The .NET memory model for volatile accesses is clear. These are new APIs and I'd like to consider options. This is also an interesting read: https://en.cppreference.com/w/cpp/atomic/memory_order#Release-Acquire_ordering. It only makes very specific guarantees, and unless I misread it, does not make the guarantees that are equivalent to those offered by the .NET memory model for volatile accesses. Interestingly, the summary descriptions of memory_order_acquire and memory_order_release (link) offer stronger guarantees than the detailed descriptions, of course I might have missed something.
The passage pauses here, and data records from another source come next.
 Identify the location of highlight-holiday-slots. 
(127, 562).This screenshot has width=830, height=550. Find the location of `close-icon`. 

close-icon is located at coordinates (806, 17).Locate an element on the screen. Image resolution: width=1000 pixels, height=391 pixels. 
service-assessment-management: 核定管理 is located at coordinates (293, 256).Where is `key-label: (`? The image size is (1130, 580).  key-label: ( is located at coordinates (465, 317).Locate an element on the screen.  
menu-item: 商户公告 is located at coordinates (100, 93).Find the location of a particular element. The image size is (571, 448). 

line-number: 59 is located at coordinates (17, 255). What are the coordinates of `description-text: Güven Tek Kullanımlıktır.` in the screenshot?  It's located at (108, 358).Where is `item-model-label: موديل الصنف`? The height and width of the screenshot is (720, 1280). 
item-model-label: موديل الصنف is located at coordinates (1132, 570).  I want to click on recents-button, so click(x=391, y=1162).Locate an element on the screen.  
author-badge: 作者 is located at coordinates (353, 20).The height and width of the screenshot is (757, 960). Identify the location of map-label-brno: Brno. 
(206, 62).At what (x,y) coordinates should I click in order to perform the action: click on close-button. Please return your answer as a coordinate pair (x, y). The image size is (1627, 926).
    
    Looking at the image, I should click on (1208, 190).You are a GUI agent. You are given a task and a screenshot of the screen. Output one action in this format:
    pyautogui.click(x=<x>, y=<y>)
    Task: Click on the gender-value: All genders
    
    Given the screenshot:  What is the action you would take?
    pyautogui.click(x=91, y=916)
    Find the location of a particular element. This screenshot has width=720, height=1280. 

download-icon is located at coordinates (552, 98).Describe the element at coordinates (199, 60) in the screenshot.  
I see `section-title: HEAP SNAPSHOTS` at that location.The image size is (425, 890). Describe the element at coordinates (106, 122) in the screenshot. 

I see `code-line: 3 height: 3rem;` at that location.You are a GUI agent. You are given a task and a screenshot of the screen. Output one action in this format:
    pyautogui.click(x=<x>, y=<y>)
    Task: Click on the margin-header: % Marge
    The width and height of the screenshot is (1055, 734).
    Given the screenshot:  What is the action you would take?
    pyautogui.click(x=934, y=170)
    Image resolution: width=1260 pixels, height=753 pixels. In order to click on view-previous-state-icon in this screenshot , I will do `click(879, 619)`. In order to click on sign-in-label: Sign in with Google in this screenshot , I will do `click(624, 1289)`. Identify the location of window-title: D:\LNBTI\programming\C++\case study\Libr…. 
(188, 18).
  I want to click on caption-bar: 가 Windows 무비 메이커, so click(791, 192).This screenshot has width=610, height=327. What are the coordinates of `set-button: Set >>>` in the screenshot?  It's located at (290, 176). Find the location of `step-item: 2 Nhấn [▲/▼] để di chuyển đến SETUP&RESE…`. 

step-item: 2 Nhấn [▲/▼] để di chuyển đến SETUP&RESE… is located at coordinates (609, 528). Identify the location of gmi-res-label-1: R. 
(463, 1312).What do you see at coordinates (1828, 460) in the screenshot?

kouvel commented 3 months ago

I can appreciate the value in keeping these barriers aligned with the .NET memory model for volatile accesses, I just wanted to point out some things. They would be more expensive (perhaps unnecessarily in some cases), but I can understand that it would fit better.

hamarb123 commented 3 months ago

We could expose one like this:

[Flags]
public enum MemoryOrderKind
{
    ReadEarlier = 1,
    WriteEarlier = 2,
    ReadLater = 4,
    WriteLater = 8,
}

void MemoryBarrier(MemoryOrderKind blockedOps);

There's not really a way to expose whether it should be per memory location, unless we also expose relevant read / write apis.

My current proposed APIs would just be MemoryBarrier(MemoryOrderKind.ReadEarlier | MemoryOrderKind.WriteEarlier) and MemoryBarrier(MemoryOrderKind.ReadLater | MemoryOrderKind.WriteLater) with these.

kouvel commented 3 months ago

public enum MemoryOrderKind

It would be nice but maybe not necessary yet? We could always add an overload.

VSadov commented 3 months ago

Regarding exposing all possible memory ordering semantics - I think "never say never", but the need for that would be hard to demonstrate, while API costs are considerable.

It would entail introducing an enum for various memory ordering kinds and adding APIs to barriers/reads/writes/interlocked that would take extra parameters for ordering. Considering that things like CAS may have different ordering on pass and fail branches, that is a lot of combinations. Most of them would make difference only in extreme niche scenarios on platforms that have direct support for those.

Adding two volatile barriers would not close the door to going all the way of std::memory_order, if that will ever be needed enough.